***** Task input *****

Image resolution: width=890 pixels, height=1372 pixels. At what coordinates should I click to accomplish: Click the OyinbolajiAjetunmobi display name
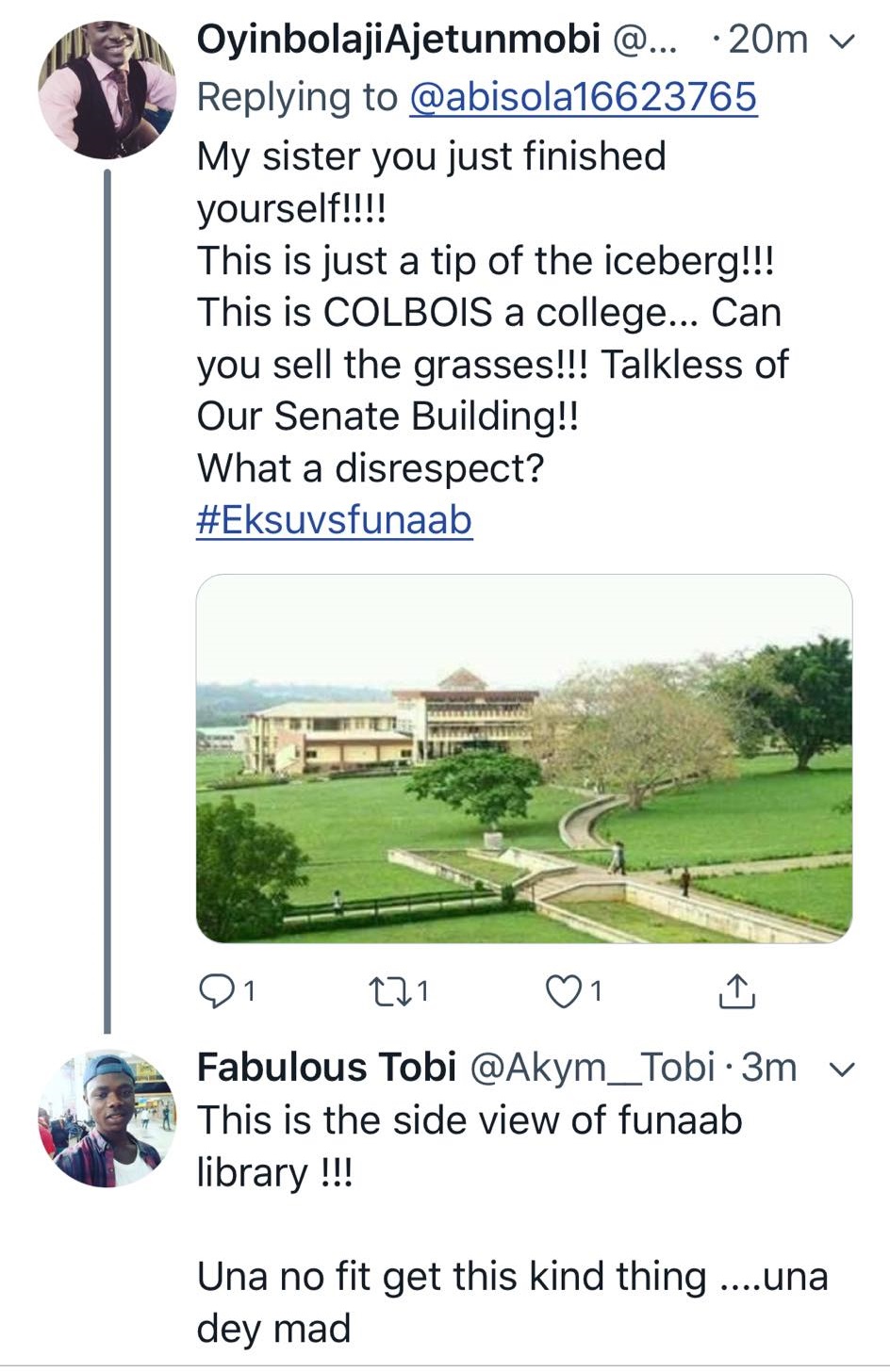click(x=398, y=40)
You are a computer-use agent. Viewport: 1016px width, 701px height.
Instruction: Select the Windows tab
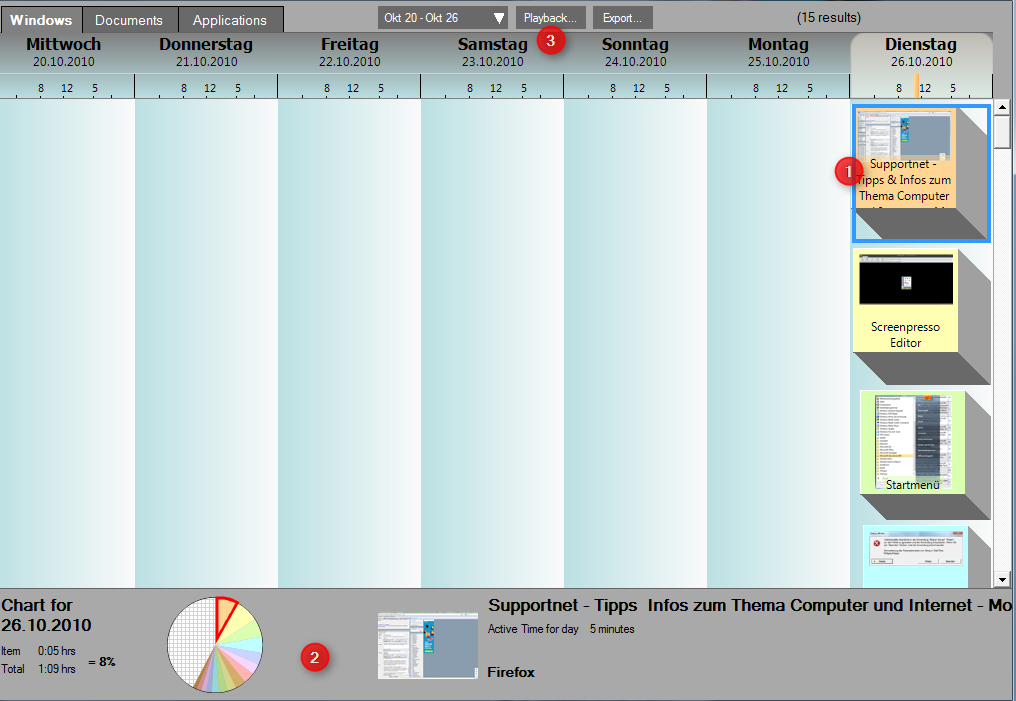(x=42, y=19)
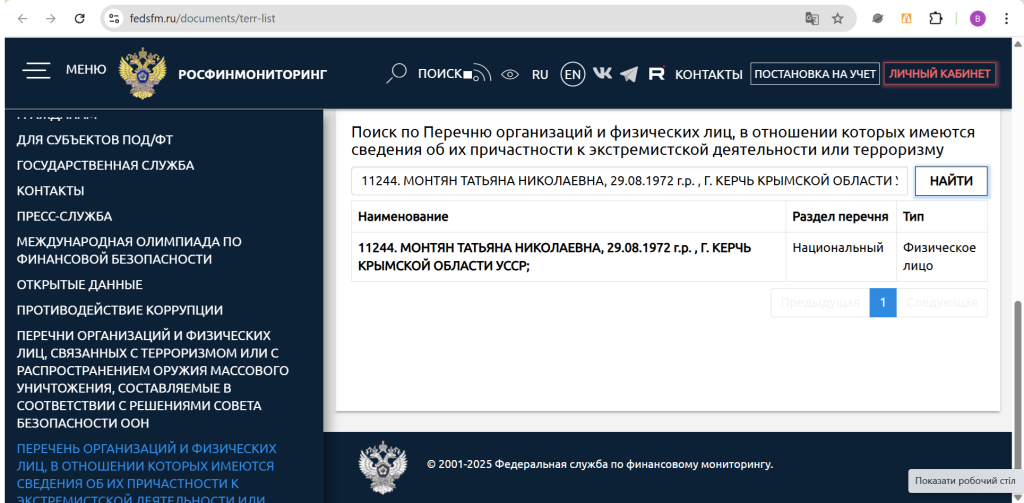Toggle the visually impaired eye icon
1024x503 pixels.
(510, 74)
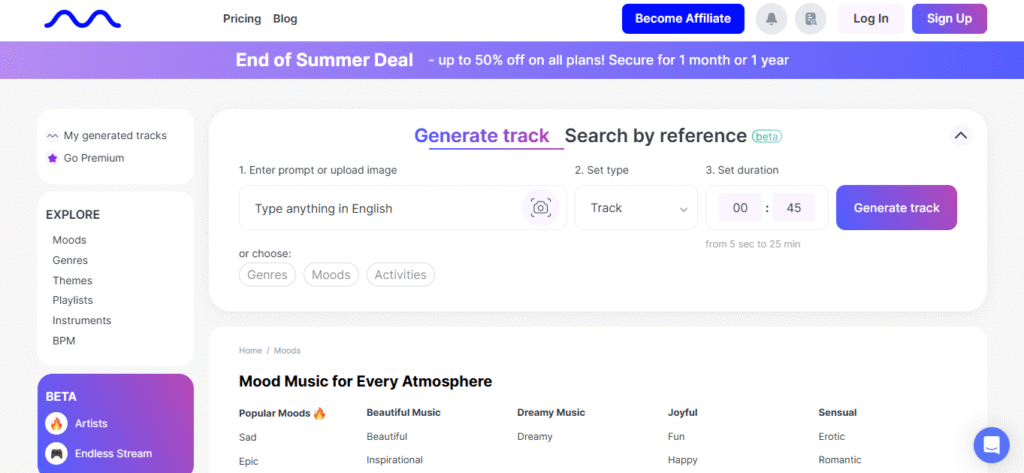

*****

## Exercise brief
Your copy should hold every entry exactly as written, but none of the pictures.

## Task solution
Image resolution: width=890 pixels, height=1372 pixels. At what coordinates should I click to accomplish: Click the OyinbolajiAjetunmobi display name
click(x=398, y=40)
You are a computer-use agent. Viewport: 1016px width, 701px height.
Instruction: Select the Windows tab
(x=42, y=19)
Toggle the visually impaired eye icon
1024x503 pixels.
(510, 74)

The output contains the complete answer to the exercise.